The eerily lovely world of Guillermo del Toro’s Pinocchio
We hear from the director and the film’s head puppet maker, Georgina Hayns, about the painstaking process of bringing one of the world’s most famous stories to life in stop motion
Since Pinocchio was first published in 1883, there have been too many adaptions of Carlo Collodi’s classic fairy tale to count. Perhaps the most famous is Walt Disney’s 1940 animated film, which brought the story of the wooden boy to the big screen and firmly into popular culture. Earlier this year, Disney released a live action remake of the film starring Tom Hanks as grieving woodcarver Geppetto, but it is a stop motion adaption of the story from Guillermo del Toro that has been causing a stir ahead of its release.
The Oscar-winning director behind The Shape of Water and Pan’s Labyrinth has been waiting pretty much his entire career to put his own stamp on Pinocchio, which he became fixated with after watching the Disney version as a child. Given his penchant for horror films, it’s not surprising that del Toro’s take on the story is decidedly dark. Set in 1920s Italy amid the rise of fascism, the adaption is co-directed by stop motion veteran Mark Gustafson and features an all-star voice cast including Ewan McGregor as Cricket, David Bradley as Geppetto, and newcomer Gregory Mann as Pinocchio.
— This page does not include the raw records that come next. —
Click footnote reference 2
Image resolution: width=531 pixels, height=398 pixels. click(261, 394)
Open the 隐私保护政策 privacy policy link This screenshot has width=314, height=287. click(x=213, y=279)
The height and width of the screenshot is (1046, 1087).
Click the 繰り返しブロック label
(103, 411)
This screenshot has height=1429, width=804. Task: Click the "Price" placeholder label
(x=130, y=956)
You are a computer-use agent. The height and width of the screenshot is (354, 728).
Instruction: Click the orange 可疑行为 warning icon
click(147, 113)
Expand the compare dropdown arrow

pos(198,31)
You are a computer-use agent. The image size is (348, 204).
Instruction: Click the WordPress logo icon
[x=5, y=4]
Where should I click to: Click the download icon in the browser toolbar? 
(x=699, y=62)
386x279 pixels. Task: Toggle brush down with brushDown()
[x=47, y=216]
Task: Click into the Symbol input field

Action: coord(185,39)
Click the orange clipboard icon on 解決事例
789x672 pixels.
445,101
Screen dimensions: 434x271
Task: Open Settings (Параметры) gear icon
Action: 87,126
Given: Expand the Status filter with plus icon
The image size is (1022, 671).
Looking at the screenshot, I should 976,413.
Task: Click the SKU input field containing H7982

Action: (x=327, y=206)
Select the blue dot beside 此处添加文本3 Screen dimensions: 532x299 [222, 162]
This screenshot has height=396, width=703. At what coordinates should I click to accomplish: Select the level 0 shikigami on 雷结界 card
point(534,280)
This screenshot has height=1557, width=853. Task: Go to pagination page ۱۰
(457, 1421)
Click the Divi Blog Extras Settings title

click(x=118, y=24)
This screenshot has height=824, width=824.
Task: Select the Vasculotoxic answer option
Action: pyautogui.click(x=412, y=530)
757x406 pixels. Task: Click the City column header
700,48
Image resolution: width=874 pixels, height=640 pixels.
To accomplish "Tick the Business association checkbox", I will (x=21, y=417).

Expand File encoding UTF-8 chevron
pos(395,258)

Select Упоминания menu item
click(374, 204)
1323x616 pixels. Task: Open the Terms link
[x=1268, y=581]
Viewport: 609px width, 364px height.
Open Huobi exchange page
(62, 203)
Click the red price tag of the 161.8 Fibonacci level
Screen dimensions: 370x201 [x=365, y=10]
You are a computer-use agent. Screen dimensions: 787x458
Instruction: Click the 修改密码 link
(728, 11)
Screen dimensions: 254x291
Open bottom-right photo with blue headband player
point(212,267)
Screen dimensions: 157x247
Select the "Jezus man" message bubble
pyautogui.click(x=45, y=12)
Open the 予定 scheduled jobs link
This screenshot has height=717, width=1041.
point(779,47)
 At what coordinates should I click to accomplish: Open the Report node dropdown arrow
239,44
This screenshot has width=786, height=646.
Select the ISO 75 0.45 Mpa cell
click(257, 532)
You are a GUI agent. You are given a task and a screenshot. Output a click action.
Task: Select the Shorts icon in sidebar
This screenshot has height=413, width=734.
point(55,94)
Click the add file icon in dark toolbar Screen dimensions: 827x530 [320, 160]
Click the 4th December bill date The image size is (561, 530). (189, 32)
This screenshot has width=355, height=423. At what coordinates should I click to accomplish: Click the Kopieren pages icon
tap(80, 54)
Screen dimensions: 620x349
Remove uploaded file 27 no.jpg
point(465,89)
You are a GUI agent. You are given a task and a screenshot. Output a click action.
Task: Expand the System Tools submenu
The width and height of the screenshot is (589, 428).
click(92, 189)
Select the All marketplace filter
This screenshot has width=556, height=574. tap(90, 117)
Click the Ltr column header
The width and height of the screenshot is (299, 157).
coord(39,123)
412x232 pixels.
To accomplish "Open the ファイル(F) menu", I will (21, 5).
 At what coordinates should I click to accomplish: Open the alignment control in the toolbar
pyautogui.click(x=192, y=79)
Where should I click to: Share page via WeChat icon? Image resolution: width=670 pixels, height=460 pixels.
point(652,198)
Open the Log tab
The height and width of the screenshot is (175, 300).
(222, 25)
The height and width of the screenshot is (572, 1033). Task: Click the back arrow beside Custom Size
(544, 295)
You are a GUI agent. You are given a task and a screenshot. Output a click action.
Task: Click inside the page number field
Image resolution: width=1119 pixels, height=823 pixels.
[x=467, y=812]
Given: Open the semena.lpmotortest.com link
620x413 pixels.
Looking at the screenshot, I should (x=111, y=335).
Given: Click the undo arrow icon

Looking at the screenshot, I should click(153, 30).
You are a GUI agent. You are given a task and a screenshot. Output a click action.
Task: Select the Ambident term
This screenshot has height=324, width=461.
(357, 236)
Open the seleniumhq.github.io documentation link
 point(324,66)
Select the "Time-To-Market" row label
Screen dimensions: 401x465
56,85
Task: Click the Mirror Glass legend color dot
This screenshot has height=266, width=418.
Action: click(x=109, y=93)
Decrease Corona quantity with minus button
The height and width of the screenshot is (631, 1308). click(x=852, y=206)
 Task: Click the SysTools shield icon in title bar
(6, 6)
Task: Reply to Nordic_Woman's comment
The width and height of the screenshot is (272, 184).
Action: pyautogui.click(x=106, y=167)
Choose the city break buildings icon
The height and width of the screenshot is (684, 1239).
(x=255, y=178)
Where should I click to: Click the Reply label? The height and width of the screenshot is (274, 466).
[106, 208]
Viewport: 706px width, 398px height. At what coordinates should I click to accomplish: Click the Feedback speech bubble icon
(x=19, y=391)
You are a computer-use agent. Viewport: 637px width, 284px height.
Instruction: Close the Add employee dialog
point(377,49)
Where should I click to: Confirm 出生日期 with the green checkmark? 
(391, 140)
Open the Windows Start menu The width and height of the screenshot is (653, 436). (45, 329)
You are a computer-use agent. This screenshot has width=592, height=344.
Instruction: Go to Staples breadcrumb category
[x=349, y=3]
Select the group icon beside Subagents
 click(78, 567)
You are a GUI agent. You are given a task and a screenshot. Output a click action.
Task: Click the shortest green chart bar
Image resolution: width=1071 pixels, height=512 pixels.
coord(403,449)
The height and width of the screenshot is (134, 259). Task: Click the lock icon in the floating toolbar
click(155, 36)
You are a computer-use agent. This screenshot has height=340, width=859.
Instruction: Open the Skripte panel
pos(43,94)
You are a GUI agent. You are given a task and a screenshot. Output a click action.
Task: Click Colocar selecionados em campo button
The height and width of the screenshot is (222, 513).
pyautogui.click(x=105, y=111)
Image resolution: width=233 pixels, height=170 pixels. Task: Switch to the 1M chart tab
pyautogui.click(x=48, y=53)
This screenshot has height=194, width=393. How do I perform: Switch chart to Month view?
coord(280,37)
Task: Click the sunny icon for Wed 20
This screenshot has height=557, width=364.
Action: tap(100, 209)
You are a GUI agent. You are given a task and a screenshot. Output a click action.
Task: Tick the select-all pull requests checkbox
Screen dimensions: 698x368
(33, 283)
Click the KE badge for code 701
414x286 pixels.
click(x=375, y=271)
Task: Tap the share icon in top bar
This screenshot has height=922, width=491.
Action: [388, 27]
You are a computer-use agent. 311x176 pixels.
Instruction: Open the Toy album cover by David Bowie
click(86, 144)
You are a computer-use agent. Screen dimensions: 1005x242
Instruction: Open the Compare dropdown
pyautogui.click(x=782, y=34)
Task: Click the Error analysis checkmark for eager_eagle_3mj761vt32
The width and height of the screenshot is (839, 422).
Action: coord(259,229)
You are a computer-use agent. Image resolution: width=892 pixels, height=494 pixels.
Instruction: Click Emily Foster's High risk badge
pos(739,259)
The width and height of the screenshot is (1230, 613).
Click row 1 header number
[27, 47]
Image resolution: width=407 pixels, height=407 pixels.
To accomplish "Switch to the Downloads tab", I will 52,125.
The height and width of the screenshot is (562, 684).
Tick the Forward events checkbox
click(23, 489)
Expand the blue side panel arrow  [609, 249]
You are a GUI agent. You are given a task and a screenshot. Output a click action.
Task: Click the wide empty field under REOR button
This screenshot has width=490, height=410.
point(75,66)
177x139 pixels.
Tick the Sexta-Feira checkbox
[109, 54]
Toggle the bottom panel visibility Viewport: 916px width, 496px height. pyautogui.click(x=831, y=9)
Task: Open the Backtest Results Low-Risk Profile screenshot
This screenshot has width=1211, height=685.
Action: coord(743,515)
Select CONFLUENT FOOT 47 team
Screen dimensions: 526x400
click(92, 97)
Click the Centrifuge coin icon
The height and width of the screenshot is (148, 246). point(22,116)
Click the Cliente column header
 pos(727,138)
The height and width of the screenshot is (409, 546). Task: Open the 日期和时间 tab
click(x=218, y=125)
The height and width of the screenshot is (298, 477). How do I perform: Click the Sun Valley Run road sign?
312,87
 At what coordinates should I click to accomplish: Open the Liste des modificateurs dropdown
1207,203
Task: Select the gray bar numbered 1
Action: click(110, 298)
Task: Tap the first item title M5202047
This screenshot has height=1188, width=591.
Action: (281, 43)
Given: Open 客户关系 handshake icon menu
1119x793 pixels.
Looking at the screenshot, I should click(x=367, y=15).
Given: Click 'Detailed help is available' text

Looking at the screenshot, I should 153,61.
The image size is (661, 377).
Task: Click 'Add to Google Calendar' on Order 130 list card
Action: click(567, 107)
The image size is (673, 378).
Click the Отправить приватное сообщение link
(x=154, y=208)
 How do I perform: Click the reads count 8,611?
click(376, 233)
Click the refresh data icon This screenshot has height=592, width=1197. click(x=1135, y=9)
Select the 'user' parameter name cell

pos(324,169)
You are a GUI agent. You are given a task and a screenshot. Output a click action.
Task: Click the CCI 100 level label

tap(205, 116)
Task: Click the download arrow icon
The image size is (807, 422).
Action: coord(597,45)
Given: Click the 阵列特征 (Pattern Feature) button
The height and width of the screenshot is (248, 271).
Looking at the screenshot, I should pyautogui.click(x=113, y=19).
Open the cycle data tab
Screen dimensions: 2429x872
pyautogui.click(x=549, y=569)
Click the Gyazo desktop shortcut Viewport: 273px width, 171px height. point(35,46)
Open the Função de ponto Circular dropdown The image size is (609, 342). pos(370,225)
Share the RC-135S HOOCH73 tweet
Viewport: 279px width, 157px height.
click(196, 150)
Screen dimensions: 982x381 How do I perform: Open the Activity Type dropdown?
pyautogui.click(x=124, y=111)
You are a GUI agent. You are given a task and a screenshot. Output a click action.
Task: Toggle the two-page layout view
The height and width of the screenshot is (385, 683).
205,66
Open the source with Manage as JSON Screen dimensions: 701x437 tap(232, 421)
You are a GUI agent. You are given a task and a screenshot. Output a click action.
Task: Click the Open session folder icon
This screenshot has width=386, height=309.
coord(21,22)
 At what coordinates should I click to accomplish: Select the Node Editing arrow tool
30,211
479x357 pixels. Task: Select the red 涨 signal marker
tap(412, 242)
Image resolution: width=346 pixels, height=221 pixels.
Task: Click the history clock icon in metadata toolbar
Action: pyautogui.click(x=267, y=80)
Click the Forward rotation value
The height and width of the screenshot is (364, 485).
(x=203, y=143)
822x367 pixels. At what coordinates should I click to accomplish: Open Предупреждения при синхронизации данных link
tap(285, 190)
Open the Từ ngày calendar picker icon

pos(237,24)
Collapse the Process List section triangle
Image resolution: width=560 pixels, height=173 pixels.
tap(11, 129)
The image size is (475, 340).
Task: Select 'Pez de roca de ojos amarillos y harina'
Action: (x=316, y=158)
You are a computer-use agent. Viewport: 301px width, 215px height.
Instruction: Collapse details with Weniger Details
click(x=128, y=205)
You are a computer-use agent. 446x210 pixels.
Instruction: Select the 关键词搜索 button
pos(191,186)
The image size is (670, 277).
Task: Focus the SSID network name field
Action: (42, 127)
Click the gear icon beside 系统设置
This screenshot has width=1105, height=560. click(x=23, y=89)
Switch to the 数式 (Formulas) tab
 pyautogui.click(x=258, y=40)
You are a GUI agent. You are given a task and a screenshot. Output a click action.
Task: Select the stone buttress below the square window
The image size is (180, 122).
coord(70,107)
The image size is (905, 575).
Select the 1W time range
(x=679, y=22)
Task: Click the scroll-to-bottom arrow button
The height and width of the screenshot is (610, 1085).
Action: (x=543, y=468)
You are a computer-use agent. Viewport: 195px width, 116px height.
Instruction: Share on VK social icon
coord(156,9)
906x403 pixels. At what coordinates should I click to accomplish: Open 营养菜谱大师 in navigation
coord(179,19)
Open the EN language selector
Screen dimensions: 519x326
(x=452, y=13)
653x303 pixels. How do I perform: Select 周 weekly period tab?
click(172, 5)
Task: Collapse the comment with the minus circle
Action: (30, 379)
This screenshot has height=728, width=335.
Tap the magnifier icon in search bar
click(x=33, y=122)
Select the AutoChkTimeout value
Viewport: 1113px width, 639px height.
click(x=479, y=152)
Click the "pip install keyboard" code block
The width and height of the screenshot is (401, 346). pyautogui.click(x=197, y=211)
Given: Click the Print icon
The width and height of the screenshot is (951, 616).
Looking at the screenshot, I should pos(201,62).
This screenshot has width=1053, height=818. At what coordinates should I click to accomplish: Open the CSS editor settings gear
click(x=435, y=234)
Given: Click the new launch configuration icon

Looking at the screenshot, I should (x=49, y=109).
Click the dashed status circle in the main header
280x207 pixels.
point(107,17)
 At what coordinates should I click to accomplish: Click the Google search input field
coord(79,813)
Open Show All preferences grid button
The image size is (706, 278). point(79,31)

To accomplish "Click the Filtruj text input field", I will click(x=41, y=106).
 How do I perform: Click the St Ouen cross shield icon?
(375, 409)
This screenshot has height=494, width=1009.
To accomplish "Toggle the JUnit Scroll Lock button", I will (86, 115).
Del Toro’s Pinocchio has been a long time coming. He first announced his intention to make the film 15 years ago but struggled to attract financing, until Netflix finally picked it up in 2018. “The journey took a long, long time, mainly because the things we wanted to try were different,” he explains. “We didn’t want to make a sleek, accessible, shopping mall friendly experience in animation. We wanted to push something that felt handmade, painstakingly made by humans, returning the controls of the animation to the animators.”